Using solar PV for hydrogen production leads to a GHG footprint of 1.7–4.4 kgCO2-eq. kgH2−1 and equates to a 62–85% reduction compared to grey hydrogen and is in the same range as blue hydrogen (34% increase to 73% reduction in GHG emissions compared to blue hydrogen; see Fig. 2). The GHG footprint of hydrogen produced with solar PV electricity is approximately five times larger compared to offshore wind-based hydrogen, illustrating the large differences across different renewable electricity sources. The GHG intensity of renewable electricity is also location-dependent,14 which in turn affects hydrogen produced with it. Still, in absolute terms GHG footprints of green hydrogen are clearly low if based on renewables, and may further decrease in the future if higher electrolysis efficiencies can be obtained.8,9

Using the 2020 EU grid mix, for the case of non-additionality, electrolytic hydrogen has a GHG footprint of 6.3–16.6 kgCO2-eq. kgH2−1, which is in most cases higher than grey hydrogen (Fig. 2). A cleaner 2030 grid mix (compatible with the EU targets for limiting warming to 1.5 °C), results in a lower, but still sizable GHG footprint (2.1–5.6 kgCO2-eq. kgH2−1) in the range of blue hydrogen.

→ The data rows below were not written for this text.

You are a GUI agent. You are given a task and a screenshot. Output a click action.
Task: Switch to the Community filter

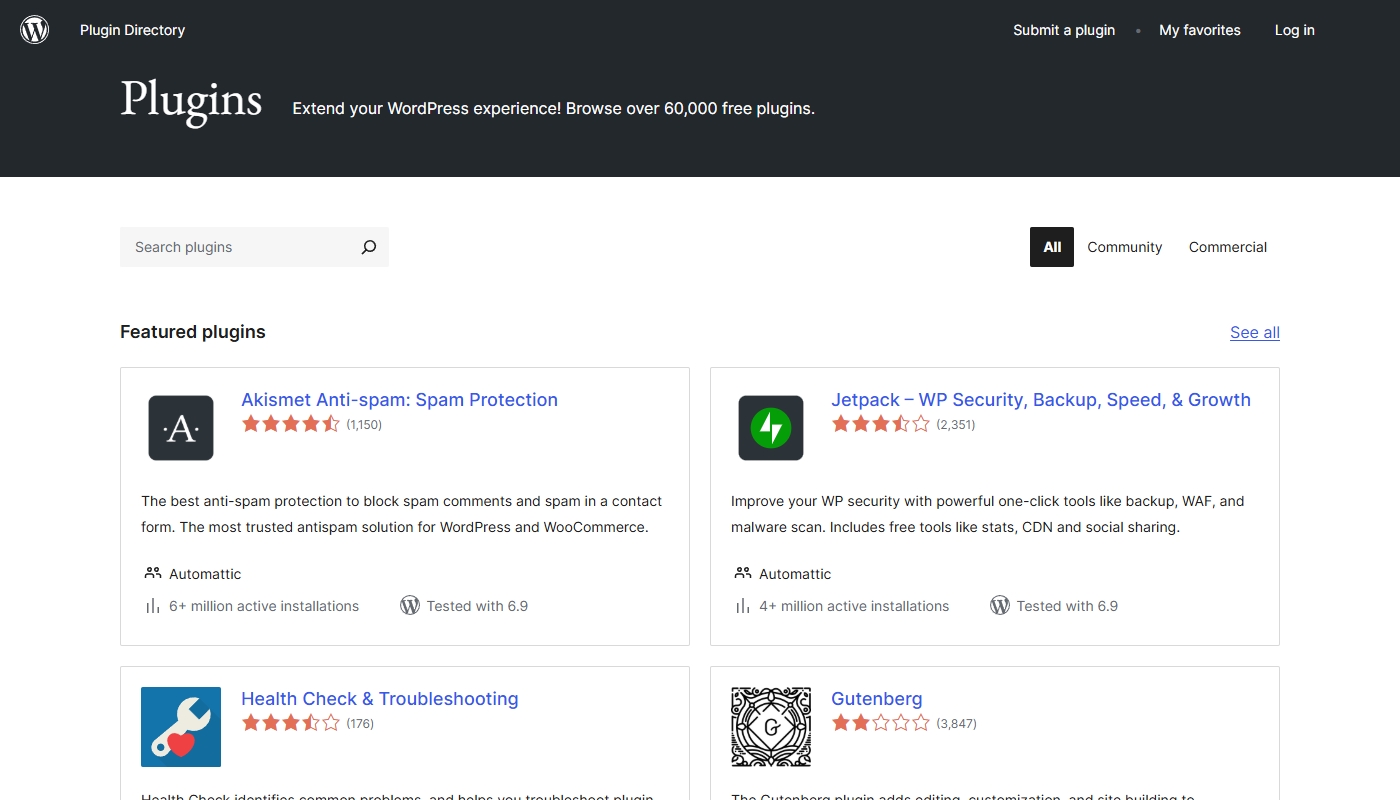[1125, 247]
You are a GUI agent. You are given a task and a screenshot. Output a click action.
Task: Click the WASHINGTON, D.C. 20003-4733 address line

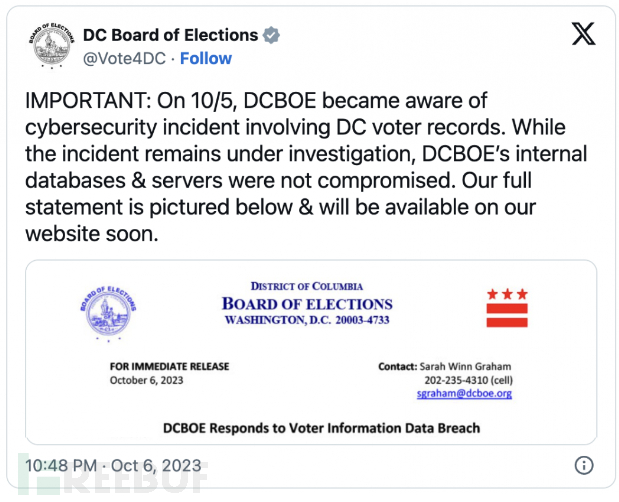307,321
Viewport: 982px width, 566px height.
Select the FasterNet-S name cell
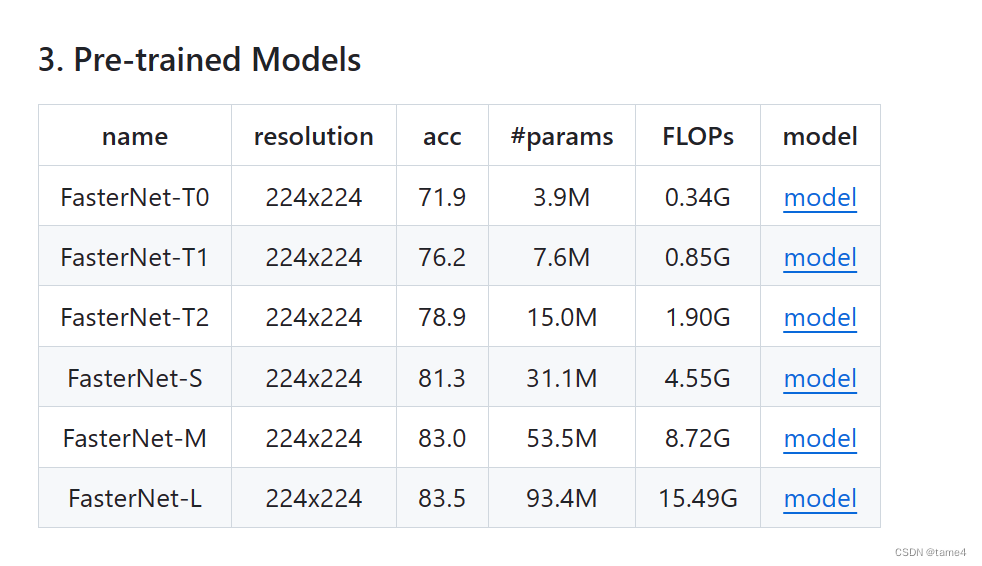tap(135, 378)
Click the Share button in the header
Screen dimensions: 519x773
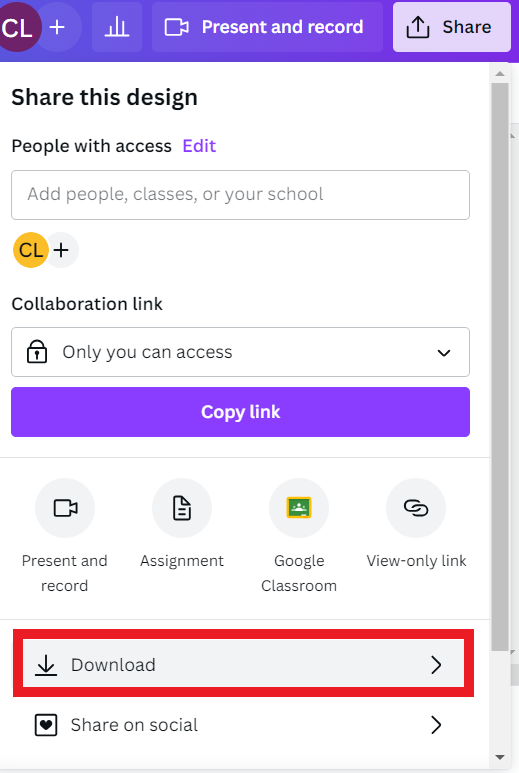pyautogui.click(x=451, y=27)
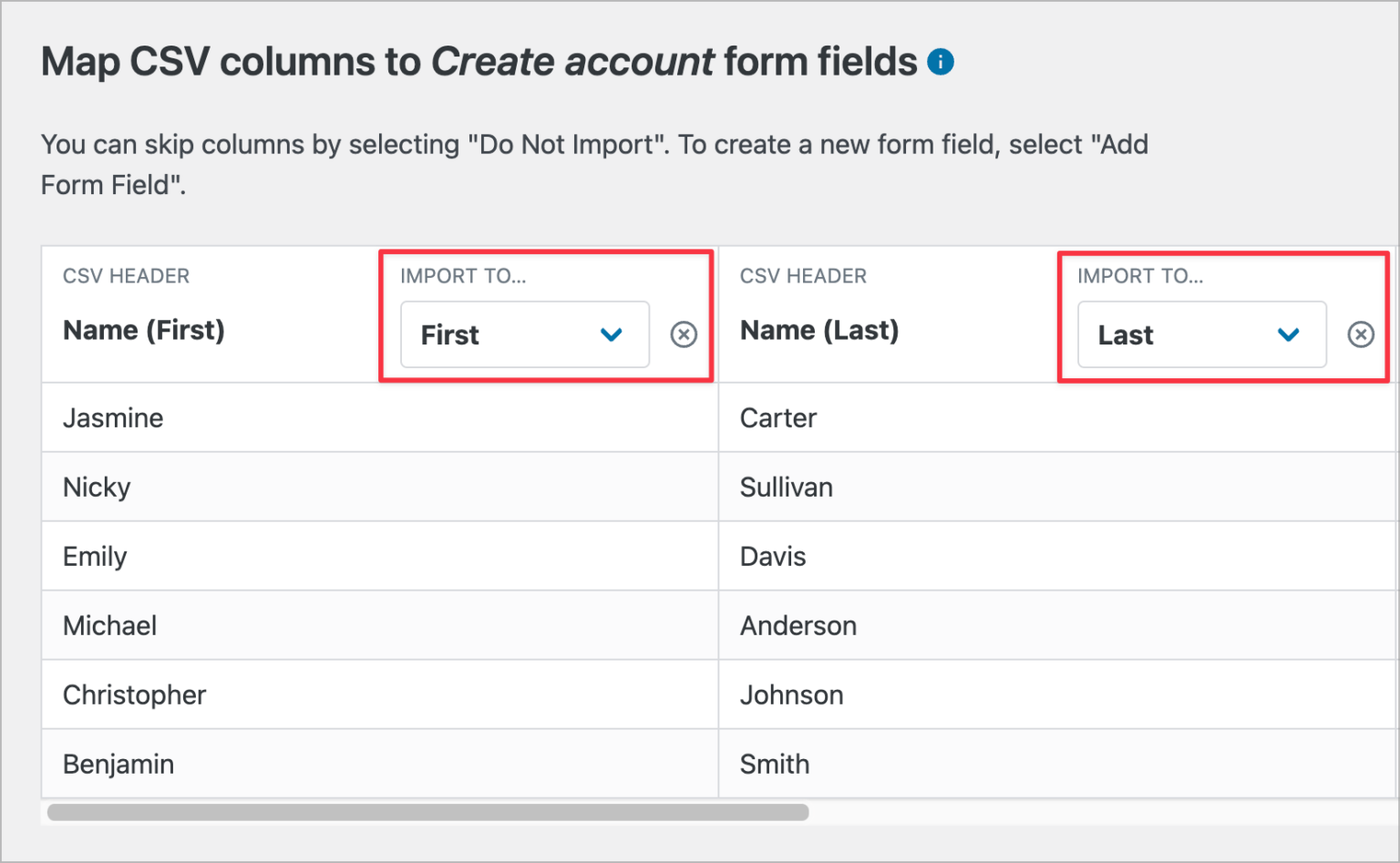This screenshot has width=1400, height=863.
Task: Click the horizontal scrollbar at the bottom
Action: pyautogui.click(x=428, y=812)
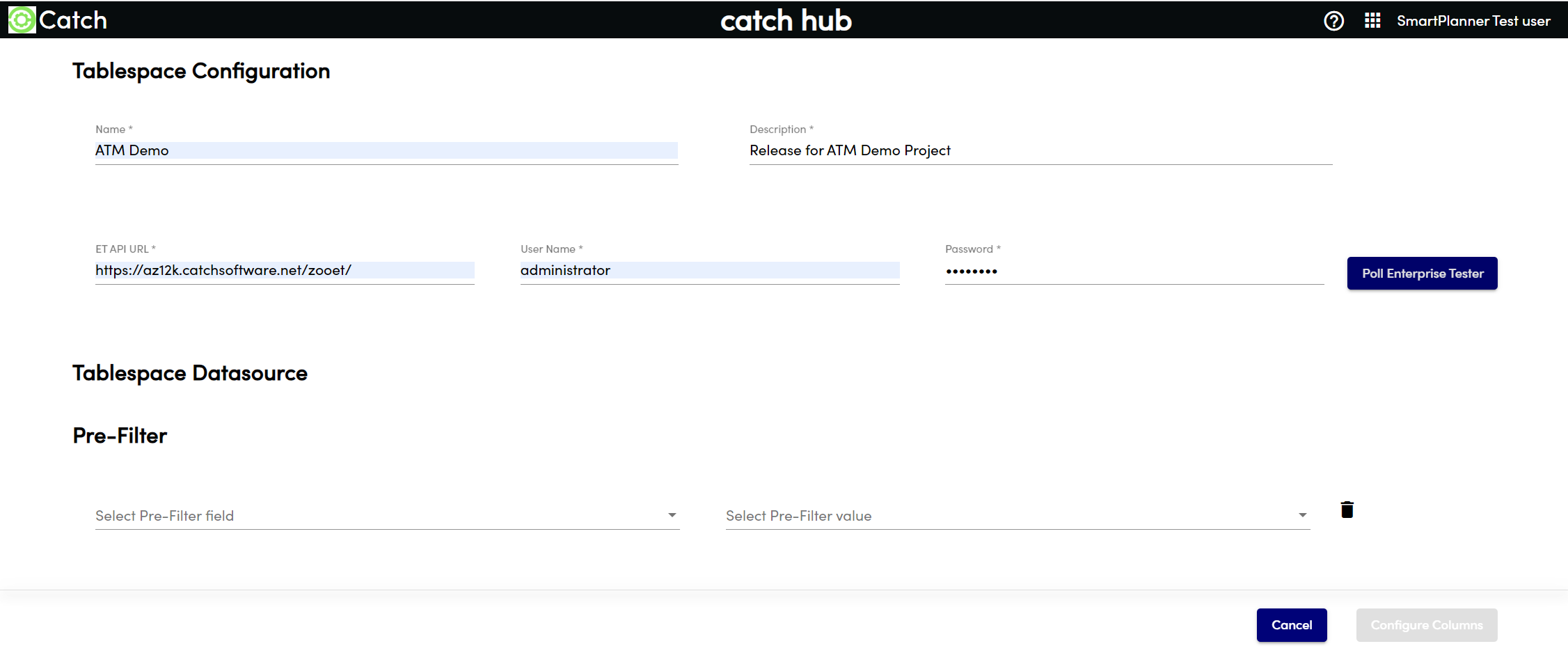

Alternative uses of new renewable electricity

While green hydrogen has low GHG footprints when based on additional renewables, the question remains whether green hydrogen production is the best way to use renewable electricity sources. From a climate perspective, it has been argued that priority should be given to technologies with the highest emission reduction potential per kW h of renewable electricity.15,16Fig. 3 shows the emission reduction potentials for the use of 1 kW h of newly built offshore wind power for green hydrogen production replacing either grey or blue hydrogen, for electric cars replacing petrol cars,17 heat pumps replacing fossil boilers,17 or directly decarbonising the existing grid mix by replacing coal or natural gas electricity.18 Here we see that green hydrogen production replacing grey hydrogen production results in approximately 2–5 times smaller emission reduction per kW h of renewable electricity compared to the competing uses. In the short run, while the grid can still be further decarbonised and electrification of heat and transport is still in progress, these applications of renewable electricity may take priority over green hydrogen production, if climate benefits are to be maximised. Only when (local) renewable electricity demand for the alternatives has been met, would green hydrogen production be effective in contributing to emission reductions. An important advantage of green hydrogen production from fluctuating renewable electricity compared to the alternatives is that it can be produced, when combined with hydrogen storage, when demand for renewable electricity elsewhere is low. This leaves opportunities for hydrogen production in areas with large renewable energy potentials, including renewable capacity without grid connection.16
image file: d2se00444e-f3.tif
Fig. 3 Greenhouse gas emissions and avoided emissions for different ways of using 1 kW h produced from newly built offshore wind capacity in kg CO2-equivalents (kgCO2-eq.) per kW h. The values for green and blue hydrogen are the same as in Fig. 2, under the assumption that oxygen is vented. Emissions and avoided emissions for electric vehicles and heat pumps in the EU are calculated based on Knobloch et al.,17 and for grid decarbonisation based on Hertwich et al.18 Details on how we calculated the greenhouse gas emissions and avoided emissions can be found in the ESI. Negative values are shown for avoided emissions and emission reductions, and do not signify carbon dioxide removal.

Multi-functionality

Oxygen that is co-produced in water electrolysis is typically vented to the air,10 meaning that all GHG emissions are allocated to the hydrogen produced. Alternatively, oxygen can be further purified for use in a subsequent process. Already in 2005, options to utilise the co-produced oxygen were explored as a way to bring down the relative economic costs of electrolytic hydrogen,19 and recently this has attracted renewed interest.20 Analogously, the valorisation of co-produced oxygen has been included in footprinting studies (e.g., ref. 11 and 21) in which part of the emissions of the hydrogen production process are allocated to the utilised oxygen. The ISO standards for LCA (ISO 14044) provide a hierarchy of methods to deal with this division, but leave freedom for the practitioner to choose an approach. When using a ‘system expansion via substitution’ approach it is assumed that co-produced oxygen replaces conventional oxygen production via air separation elsewhere (details can be found in the ESI). As shown in Fig. 2, this results in a considerably lower net GHG footprint for hydrogen compared to when oxygen is vented.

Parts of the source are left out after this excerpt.